Problem requirements:
How many lines in the rows below contain the word "pair"? Reply with the number alone.

Material supplied:

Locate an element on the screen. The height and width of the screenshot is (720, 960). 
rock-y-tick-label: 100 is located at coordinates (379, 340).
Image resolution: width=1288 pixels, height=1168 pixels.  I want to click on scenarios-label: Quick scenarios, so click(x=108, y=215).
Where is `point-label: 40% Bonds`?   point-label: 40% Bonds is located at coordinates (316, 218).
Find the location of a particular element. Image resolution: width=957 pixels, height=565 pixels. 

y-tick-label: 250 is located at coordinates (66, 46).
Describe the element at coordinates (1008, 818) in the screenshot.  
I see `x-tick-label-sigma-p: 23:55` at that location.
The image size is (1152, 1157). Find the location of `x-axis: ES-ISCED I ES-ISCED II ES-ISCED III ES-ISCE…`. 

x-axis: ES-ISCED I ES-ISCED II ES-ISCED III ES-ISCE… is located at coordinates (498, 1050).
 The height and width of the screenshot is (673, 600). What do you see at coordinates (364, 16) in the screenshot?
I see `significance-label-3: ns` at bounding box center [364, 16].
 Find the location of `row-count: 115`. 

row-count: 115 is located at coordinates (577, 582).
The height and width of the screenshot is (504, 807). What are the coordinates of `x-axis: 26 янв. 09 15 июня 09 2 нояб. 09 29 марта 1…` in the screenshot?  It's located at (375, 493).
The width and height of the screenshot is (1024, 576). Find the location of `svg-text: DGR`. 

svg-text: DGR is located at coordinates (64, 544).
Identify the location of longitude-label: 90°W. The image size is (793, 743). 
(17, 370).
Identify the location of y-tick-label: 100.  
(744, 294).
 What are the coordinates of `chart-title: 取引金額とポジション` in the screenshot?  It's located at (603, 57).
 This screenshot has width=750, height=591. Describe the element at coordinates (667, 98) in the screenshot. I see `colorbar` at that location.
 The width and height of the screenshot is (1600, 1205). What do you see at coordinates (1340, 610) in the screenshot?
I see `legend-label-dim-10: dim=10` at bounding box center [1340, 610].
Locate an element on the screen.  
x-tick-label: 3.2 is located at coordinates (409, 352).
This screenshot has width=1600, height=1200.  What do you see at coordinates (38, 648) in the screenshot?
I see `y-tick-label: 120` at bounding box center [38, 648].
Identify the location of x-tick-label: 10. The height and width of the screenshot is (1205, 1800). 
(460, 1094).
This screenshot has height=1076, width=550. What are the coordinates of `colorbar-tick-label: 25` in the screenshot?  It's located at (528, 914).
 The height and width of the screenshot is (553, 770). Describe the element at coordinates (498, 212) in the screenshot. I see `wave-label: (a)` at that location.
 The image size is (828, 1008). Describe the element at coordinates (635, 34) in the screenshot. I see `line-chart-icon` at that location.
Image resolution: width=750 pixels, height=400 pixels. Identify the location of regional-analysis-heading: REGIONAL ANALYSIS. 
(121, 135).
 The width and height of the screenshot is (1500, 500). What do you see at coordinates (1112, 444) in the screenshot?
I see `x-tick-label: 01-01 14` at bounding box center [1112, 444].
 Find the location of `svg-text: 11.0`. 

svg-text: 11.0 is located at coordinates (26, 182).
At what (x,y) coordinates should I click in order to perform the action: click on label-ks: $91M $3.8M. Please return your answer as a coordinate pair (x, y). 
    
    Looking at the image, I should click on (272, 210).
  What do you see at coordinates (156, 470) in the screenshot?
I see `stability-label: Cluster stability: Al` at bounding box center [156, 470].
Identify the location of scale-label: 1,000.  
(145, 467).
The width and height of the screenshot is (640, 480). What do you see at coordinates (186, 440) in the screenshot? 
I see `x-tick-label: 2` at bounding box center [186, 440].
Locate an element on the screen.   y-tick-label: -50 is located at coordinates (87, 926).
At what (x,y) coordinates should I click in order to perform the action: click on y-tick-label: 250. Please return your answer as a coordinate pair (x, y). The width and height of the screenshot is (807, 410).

Exercise solution:
2